• What you should do: Please repeat exactly the lines below from the one containing "Click the SATA Ports column header" down to the one containing "Task: Click the Authentication", both included, and nothing else.

Dataset records:

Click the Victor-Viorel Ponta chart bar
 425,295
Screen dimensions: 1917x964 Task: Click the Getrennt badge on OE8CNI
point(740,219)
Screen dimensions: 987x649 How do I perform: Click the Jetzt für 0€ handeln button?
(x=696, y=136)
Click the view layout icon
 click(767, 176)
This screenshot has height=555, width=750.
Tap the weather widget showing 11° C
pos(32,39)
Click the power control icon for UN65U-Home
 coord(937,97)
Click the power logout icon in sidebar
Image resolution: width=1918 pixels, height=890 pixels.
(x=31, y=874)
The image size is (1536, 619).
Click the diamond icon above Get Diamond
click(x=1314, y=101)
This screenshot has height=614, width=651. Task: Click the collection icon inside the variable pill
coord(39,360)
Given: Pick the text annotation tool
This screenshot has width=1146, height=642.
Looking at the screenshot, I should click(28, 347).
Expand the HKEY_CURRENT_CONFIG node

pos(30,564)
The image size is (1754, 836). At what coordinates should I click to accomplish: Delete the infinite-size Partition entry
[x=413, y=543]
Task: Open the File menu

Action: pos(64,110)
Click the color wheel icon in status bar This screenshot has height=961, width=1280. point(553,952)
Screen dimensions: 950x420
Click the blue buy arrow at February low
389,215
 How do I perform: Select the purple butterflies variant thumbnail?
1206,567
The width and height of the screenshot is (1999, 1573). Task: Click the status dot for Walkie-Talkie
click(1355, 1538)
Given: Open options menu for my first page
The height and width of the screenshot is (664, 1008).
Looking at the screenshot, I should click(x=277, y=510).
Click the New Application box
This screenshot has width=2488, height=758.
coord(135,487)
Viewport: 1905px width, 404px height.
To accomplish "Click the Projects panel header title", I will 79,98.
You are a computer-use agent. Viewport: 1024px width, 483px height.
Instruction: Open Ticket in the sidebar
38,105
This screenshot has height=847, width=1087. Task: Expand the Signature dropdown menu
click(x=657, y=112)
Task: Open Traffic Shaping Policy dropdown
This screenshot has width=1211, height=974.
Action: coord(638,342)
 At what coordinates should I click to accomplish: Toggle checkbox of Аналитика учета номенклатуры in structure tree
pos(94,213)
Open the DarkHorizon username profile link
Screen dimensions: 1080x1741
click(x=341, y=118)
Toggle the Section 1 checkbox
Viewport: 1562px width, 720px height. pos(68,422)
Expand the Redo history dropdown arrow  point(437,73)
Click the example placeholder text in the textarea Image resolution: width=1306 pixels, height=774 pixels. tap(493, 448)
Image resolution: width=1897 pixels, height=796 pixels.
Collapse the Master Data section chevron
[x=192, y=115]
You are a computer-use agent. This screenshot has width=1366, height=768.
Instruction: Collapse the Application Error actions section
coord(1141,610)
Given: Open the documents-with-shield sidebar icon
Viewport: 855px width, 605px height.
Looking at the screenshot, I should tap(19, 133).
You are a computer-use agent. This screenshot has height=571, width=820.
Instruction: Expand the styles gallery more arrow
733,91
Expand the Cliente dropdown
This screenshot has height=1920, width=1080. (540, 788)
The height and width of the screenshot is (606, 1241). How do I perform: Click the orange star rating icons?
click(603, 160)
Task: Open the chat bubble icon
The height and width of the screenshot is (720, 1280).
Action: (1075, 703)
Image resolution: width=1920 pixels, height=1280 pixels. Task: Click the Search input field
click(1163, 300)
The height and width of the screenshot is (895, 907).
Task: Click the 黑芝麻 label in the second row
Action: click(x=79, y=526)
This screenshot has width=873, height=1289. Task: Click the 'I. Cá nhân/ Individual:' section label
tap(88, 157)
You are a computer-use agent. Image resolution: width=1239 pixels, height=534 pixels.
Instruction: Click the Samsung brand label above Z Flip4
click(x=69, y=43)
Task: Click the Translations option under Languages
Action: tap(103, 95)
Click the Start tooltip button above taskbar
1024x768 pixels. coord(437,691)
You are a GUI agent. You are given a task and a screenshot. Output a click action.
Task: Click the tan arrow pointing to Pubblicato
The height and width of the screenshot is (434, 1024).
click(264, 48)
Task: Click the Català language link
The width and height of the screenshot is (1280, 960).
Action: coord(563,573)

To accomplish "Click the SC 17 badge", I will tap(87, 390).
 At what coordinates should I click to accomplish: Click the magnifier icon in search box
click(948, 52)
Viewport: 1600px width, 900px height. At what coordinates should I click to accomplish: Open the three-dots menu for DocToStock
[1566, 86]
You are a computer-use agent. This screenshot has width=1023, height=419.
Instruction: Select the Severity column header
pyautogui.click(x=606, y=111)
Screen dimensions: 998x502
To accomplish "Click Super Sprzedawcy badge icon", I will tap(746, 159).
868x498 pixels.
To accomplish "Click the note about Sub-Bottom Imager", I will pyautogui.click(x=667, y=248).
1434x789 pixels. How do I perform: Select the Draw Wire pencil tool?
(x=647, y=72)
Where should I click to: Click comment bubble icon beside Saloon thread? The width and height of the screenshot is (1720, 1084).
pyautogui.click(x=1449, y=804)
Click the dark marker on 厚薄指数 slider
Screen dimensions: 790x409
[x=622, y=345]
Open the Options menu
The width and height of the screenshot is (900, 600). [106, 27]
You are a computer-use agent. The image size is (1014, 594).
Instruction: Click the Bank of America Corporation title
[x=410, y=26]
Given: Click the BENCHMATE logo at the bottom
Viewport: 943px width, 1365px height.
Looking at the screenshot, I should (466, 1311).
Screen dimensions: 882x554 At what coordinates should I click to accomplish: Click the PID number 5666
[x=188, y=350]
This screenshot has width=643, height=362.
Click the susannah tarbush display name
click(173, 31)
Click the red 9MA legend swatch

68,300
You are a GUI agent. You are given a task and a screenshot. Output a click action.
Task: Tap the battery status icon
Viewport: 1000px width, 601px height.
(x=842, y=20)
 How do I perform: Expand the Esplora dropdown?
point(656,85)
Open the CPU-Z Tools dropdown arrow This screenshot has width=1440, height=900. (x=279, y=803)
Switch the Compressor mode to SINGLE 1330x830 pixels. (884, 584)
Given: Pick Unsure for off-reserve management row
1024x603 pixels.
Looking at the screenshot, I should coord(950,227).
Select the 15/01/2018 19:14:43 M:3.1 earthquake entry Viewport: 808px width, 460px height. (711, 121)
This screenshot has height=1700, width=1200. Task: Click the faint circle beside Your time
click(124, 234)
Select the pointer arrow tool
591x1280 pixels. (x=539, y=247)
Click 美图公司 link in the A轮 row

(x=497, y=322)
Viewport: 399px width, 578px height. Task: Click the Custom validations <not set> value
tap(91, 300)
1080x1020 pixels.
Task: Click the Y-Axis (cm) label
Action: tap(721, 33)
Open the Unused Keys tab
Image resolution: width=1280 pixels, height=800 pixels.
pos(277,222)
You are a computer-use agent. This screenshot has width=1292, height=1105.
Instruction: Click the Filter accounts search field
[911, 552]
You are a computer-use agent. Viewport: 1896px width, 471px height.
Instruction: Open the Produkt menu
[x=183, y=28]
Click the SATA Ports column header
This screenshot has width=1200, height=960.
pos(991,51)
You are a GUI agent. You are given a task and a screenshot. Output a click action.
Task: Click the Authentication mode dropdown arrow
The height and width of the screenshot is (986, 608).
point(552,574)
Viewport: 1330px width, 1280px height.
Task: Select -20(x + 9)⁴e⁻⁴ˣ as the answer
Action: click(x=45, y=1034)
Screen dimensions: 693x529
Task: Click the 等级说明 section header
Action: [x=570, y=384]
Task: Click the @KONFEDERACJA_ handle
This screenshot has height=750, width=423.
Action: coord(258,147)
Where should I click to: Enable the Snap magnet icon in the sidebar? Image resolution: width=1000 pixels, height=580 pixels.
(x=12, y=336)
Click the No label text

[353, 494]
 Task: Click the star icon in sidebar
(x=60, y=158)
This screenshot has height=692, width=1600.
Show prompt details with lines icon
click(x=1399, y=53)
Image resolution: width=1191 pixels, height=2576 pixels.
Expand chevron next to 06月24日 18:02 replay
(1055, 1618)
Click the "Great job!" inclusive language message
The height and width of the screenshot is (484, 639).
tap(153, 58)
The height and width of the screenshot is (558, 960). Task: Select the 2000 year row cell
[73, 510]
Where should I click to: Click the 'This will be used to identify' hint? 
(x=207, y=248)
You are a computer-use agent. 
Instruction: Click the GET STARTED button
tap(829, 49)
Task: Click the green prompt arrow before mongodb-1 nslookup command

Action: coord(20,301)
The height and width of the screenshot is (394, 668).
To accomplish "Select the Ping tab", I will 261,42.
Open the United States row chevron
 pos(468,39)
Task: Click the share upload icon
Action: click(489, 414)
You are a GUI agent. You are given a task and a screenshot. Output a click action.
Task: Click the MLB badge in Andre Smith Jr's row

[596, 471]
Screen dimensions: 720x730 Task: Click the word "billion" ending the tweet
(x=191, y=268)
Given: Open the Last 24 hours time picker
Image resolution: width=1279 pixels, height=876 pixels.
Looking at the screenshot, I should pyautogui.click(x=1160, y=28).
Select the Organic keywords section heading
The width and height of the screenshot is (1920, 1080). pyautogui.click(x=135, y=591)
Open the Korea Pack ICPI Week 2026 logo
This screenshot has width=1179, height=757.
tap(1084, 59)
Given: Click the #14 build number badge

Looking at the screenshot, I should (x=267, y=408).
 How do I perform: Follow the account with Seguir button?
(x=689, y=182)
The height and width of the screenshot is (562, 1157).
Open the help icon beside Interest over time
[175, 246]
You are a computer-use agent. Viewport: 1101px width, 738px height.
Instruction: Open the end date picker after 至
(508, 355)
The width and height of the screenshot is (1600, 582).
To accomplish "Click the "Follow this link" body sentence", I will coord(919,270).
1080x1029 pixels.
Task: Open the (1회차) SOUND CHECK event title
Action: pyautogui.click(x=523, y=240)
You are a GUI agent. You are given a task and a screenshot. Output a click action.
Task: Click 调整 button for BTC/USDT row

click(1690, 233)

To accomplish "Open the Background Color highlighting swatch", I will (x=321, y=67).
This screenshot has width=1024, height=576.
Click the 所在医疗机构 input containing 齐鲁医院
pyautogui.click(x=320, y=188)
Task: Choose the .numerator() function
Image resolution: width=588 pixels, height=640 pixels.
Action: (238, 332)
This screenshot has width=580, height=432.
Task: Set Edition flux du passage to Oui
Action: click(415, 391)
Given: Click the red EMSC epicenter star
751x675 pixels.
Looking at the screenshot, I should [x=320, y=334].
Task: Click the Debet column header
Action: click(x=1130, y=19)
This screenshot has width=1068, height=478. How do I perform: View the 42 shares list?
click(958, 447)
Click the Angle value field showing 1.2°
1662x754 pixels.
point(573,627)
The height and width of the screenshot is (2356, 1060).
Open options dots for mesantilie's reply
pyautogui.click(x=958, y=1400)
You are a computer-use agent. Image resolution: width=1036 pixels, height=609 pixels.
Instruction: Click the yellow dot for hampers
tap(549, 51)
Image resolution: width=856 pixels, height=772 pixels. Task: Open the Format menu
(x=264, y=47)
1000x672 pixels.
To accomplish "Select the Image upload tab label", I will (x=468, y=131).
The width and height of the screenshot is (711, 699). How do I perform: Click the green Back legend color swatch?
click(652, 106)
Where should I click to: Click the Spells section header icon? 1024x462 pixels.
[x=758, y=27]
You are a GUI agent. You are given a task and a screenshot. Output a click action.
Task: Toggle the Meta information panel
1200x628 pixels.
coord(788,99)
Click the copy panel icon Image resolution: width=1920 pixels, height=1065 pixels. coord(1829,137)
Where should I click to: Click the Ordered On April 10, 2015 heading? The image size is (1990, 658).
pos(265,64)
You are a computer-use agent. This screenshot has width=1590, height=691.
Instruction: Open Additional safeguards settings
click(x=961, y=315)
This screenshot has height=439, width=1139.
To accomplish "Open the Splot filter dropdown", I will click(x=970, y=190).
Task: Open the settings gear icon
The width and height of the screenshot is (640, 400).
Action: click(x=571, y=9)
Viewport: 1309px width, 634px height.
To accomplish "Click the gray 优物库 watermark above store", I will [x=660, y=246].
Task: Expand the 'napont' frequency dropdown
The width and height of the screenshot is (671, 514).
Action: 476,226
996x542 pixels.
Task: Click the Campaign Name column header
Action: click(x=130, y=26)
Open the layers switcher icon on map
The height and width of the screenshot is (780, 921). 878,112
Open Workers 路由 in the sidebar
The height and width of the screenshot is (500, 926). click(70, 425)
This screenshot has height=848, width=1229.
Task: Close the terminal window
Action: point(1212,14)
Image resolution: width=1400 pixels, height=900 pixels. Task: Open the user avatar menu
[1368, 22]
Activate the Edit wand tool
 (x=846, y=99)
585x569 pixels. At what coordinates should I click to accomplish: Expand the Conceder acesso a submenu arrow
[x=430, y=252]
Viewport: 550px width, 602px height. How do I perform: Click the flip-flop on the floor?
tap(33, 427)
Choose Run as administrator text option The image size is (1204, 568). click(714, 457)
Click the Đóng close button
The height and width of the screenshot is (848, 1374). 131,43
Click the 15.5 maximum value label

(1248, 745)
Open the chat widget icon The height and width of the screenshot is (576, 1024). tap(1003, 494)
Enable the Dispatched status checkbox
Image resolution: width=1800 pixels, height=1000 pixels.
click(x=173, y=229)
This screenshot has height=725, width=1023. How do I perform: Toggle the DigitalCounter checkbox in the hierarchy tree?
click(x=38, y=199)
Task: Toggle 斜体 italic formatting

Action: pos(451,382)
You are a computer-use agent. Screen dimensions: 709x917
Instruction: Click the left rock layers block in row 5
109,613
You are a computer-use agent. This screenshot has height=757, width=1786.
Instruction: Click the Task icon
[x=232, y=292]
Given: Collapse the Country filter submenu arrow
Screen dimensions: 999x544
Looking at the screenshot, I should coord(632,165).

• Output of the task:
Click the SATA Ports column header
This screenshot has width=1200, height=960.
pos(991,51)
You are a GUI agent. You are given a task and a screenshot. Output a click action.
Task: Click the Authentication mode dropdown arrow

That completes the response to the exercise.